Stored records
● ● ● ● ● ● ●

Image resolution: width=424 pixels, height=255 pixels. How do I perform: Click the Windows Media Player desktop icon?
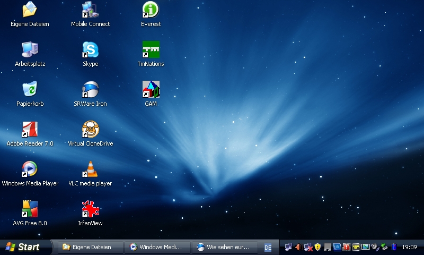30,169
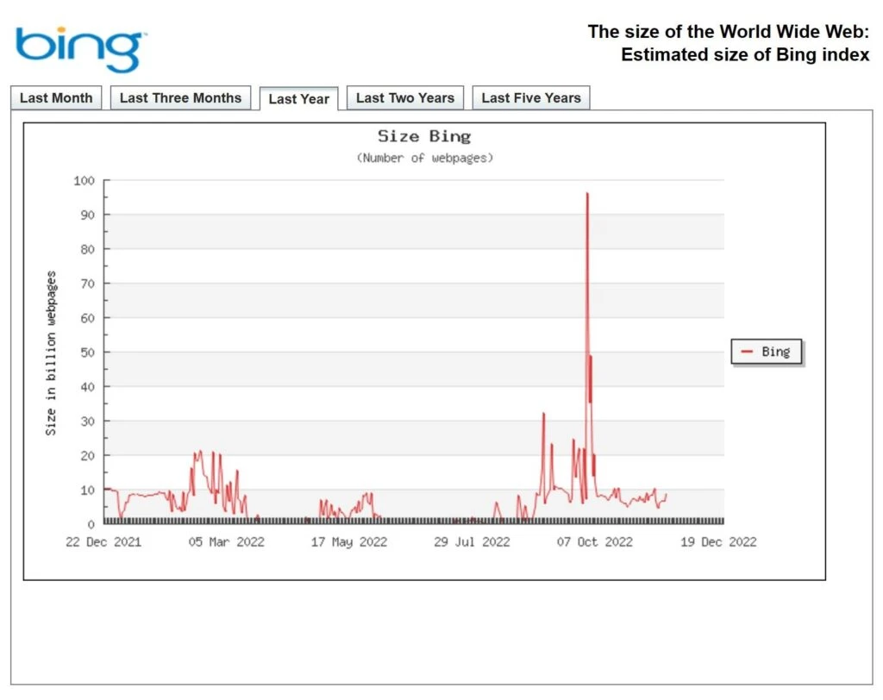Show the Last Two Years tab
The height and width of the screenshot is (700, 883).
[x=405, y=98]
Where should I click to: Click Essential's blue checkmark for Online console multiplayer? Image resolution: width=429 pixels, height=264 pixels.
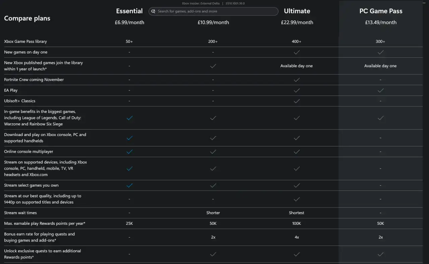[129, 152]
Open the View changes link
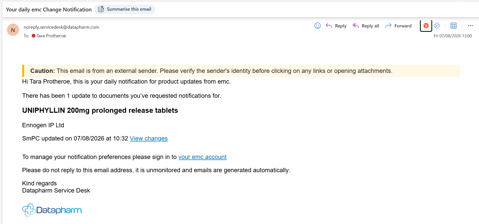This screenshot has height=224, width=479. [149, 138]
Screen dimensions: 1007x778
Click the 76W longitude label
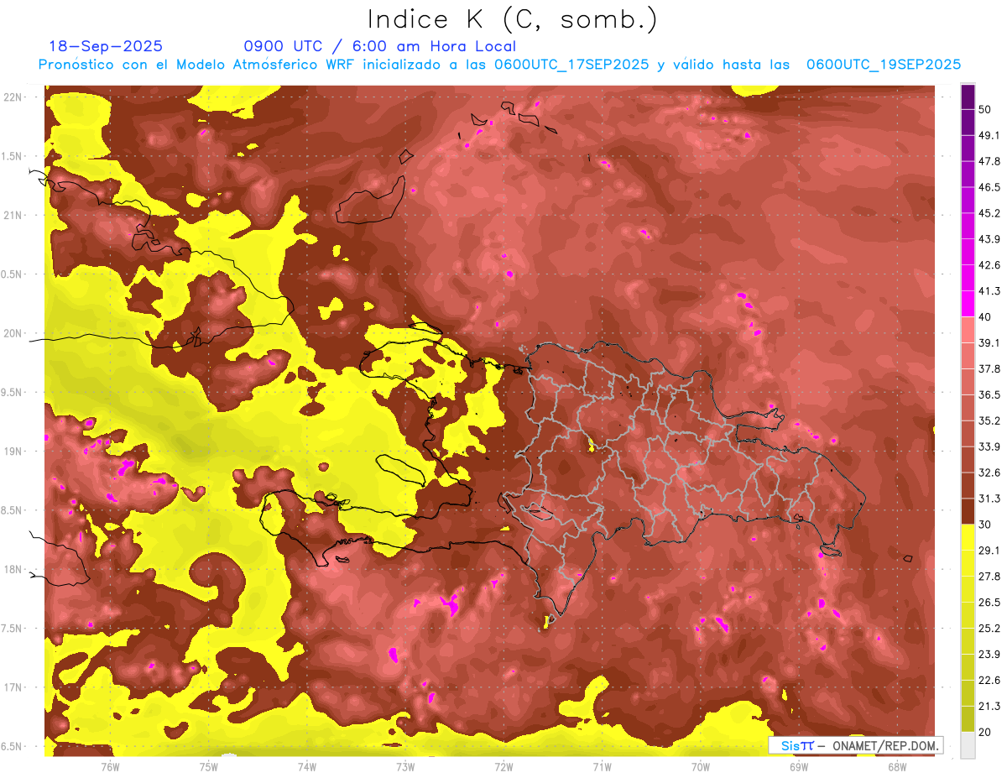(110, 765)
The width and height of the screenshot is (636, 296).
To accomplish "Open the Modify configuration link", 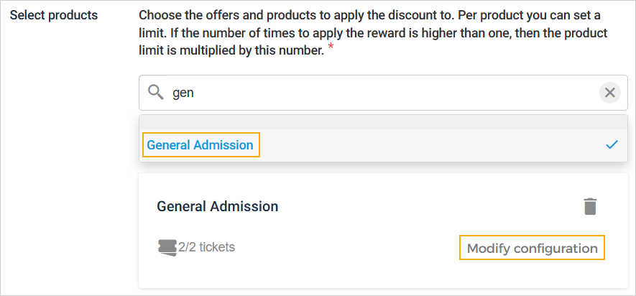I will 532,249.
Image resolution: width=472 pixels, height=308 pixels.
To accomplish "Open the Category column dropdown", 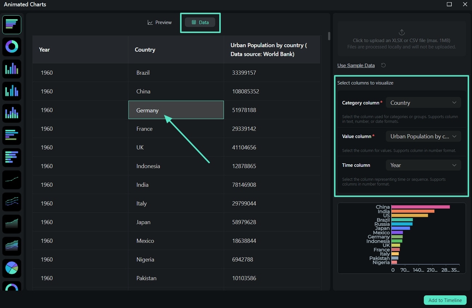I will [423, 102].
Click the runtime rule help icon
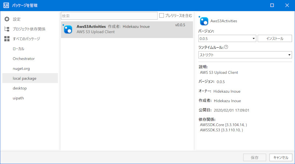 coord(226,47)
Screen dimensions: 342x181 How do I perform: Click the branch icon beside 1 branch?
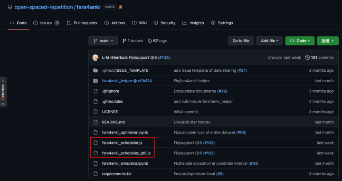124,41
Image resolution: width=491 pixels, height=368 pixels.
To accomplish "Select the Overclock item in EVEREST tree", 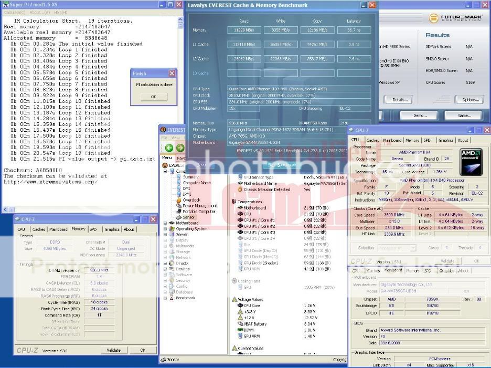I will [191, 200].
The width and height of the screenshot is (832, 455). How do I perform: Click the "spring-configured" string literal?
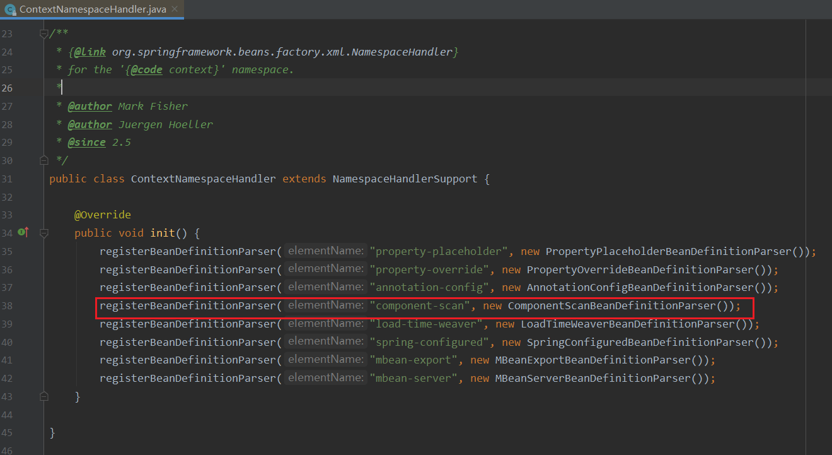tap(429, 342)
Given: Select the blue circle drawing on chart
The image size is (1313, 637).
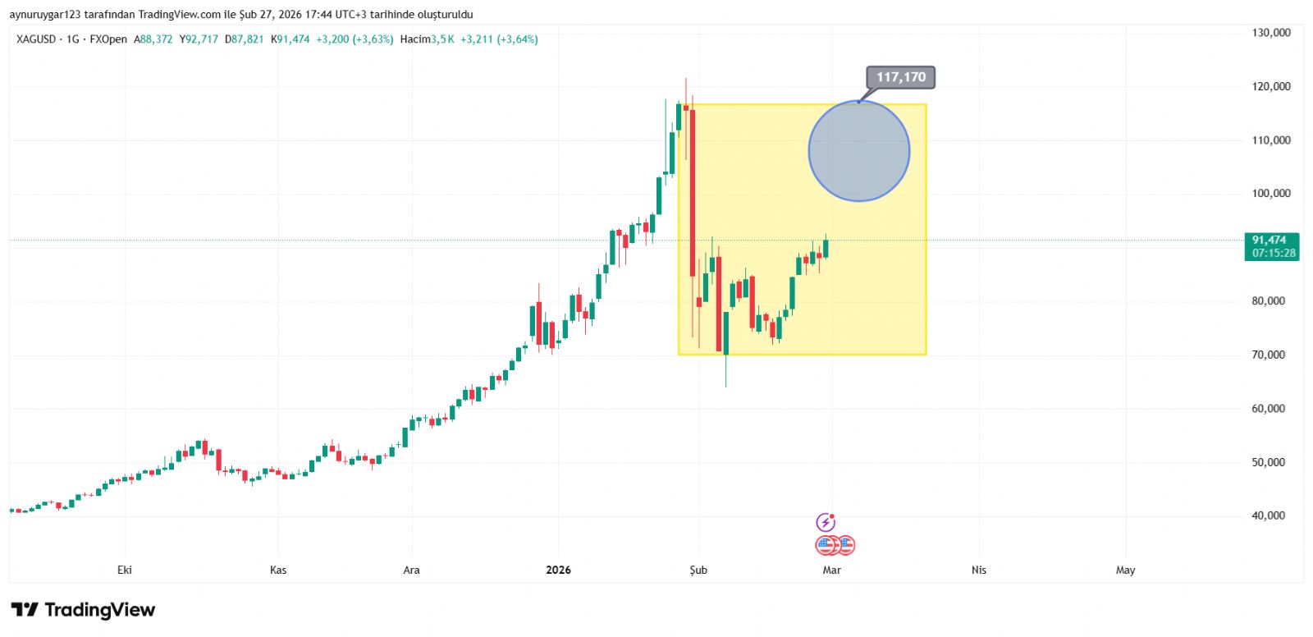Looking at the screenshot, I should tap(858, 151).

● ● ● ● ● ● ●

● EXERCISE INSTRUCTIONS
From the line holding "Given: Select the" to the final line of the data above, give each line again exactly, both ends included, and drop the pictures.

● TASK SOLUTION
Given: Select the blue circle drawing on chart
The image size is (1313, 637).
Looking at the screenshot, I should tap(858, 151).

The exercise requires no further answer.